Godard’s Influence on Modern Cinema’s Portrayal of Drinking Culture
Jean-Luc Godard cocktail culture is about rejecting Hollywood films' glamorised leisure and drinking. He rejected the display of alcohol as a sophisticated, romantic, and high-status symbol of power, in which cocktails such as Martinis were served in elegant settings, or champagne was used to create alluring, attractive characters.
Godard and the French New Wave lifestyle authenticated regular habits, struggles, and everyday life without a glossy filter, in which approaches to life and circumstances led to drinking being presented simply as part of everyday existence, for better or worse, rather than as an aspirational lifestyle choice.
FAQ: Liquid Therapy – Godard’s Playful Take on Cocktail Culture
Q1: How Did Jean-Luc Godard Portray Cocktail Culture in His Films?
Unlike the admired stylised drinking in classic Hollywood films, casual drinking was often depicted in Godard visual symbolism as a reflection of a distracted society caught up in consumerism. Godard and drinking culture did not portray cocktails in cinema as a status symbol; his cinematic style evoked cocktail- and mixing-related sounds and images that disrupted the viewer's sense of continuity.
Q2: Why Is Alcohol Symbolism Important in Godard’s Cinema?
Alcohol symbolism often has multiple layers of struggles and meaning beyond the traditional intoxication. Jean-Luc Godard cocktail culture conveyed isolation, revolt and superficial connections in social settings. It was linked to internal conflicts among the characters and to fragmentation in prevalent societal structures.
Q3: Which Godard Films Best Represent Drinking and Cocktail Culture?
Breathless (À bout de souffle) (1960) features numerous scenes in cafés and bars where characters display a bohemian lifestyle as they casually drink, smoke, and discuss their actions.
Q4: How Does Godard’s Use of Alcohol Differ from Traditional Cinema?
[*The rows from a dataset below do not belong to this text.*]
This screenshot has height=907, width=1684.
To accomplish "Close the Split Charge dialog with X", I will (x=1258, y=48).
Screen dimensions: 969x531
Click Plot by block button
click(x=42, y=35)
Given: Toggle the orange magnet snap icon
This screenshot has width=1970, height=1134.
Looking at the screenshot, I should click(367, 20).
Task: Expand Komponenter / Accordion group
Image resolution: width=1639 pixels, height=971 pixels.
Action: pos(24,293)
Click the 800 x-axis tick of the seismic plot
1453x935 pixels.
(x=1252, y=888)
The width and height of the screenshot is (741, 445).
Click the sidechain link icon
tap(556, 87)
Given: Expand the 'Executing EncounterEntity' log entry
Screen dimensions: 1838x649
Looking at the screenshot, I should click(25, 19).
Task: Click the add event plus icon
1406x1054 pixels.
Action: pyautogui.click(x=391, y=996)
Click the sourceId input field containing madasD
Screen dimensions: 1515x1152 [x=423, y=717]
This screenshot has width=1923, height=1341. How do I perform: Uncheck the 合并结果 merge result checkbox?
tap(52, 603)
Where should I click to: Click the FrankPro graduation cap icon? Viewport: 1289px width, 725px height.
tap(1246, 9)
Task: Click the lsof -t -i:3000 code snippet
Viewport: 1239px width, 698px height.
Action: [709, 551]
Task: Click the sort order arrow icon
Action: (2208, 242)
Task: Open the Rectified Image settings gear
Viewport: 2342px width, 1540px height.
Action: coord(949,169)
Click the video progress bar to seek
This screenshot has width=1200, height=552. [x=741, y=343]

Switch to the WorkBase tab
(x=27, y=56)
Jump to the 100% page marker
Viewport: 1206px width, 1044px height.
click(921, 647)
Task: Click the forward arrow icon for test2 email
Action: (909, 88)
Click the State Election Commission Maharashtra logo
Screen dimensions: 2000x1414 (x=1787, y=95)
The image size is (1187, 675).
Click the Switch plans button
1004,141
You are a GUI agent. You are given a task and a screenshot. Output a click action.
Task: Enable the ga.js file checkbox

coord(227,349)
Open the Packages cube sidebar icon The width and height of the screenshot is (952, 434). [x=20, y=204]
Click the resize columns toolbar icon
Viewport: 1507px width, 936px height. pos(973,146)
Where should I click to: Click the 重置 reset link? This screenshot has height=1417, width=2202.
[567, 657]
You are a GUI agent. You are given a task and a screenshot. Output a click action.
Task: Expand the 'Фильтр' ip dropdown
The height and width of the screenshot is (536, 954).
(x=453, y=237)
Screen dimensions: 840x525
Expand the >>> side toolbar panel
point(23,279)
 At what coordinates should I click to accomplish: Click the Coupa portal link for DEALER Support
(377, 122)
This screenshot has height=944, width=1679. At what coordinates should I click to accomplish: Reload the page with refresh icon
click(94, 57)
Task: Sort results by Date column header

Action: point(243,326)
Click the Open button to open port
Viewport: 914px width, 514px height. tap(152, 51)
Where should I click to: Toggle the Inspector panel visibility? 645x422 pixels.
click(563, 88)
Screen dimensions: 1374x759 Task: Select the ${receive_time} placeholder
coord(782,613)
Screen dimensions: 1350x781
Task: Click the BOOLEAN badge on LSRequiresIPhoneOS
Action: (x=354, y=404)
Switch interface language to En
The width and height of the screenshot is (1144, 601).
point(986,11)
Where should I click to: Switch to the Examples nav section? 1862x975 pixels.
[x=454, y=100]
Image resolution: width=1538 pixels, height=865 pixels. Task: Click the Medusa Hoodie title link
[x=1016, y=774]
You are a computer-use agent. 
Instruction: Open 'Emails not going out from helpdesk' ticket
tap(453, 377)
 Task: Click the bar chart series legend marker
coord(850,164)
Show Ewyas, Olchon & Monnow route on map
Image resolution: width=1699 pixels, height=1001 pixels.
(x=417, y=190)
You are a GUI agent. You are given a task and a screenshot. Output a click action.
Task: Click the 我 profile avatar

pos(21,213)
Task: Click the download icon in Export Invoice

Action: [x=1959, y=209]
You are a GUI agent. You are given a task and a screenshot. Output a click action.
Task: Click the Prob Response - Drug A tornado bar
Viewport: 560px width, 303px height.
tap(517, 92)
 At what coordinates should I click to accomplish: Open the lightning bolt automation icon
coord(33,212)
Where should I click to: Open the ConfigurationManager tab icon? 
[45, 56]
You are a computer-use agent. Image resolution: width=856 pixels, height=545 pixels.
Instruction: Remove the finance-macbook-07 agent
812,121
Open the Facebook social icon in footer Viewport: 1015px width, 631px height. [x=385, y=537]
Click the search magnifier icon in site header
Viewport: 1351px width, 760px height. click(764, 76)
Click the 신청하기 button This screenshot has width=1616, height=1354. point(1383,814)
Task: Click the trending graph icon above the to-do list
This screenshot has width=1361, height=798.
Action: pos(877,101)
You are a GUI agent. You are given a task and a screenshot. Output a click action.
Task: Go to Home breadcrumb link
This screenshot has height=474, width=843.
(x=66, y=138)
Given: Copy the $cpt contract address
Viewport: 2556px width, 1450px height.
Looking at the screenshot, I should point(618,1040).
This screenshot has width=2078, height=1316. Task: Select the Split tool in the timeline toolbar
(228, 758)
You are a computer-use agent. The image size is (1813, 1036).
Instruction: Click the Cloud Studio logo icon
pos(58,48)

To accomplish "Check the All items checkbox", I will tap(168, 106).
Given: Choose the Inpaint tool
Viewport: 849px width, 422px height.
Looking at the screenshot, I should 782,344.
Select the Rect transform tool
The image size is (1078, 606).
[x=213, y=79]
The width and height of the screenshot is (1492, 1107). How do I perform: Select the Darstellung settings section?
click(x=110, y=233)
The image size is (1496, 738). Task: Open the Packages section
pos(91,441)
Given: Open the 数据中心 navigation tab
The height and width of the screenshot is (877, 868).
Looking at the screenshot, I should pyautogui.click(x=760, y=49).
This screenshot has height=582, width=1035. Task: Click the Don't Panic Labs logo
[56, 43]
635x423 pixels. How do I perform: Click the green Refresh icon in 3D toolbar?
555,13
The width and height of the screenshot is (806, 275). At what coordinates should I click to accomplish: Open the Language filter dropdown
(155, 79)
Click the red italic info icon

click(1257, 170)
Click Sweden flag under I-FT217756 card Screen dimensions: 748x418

Traditional cinema displayed alcohol symbolism in films in a sophisticated setting, as high-class, glamourised members of society would have alcohol at parties. It was depicted as a symbol of urbanity, and the character would have alcohol in their hands during conversational or entertainment scenes. Godard depicted alcohol symbolism in films as a raw routine habit or a drinking problem. Jean-Luc Godard cocktail culture resisted addiction to consumerism.
Q5: Did Godard Influence Modern Films in Portraying Drinking Culture?
Yes, Jean-Luc Godard cocktail culture influences modern films by portraying drinking culture, highlighting hardships, addictions, isolation, and forced consumerism and materialism.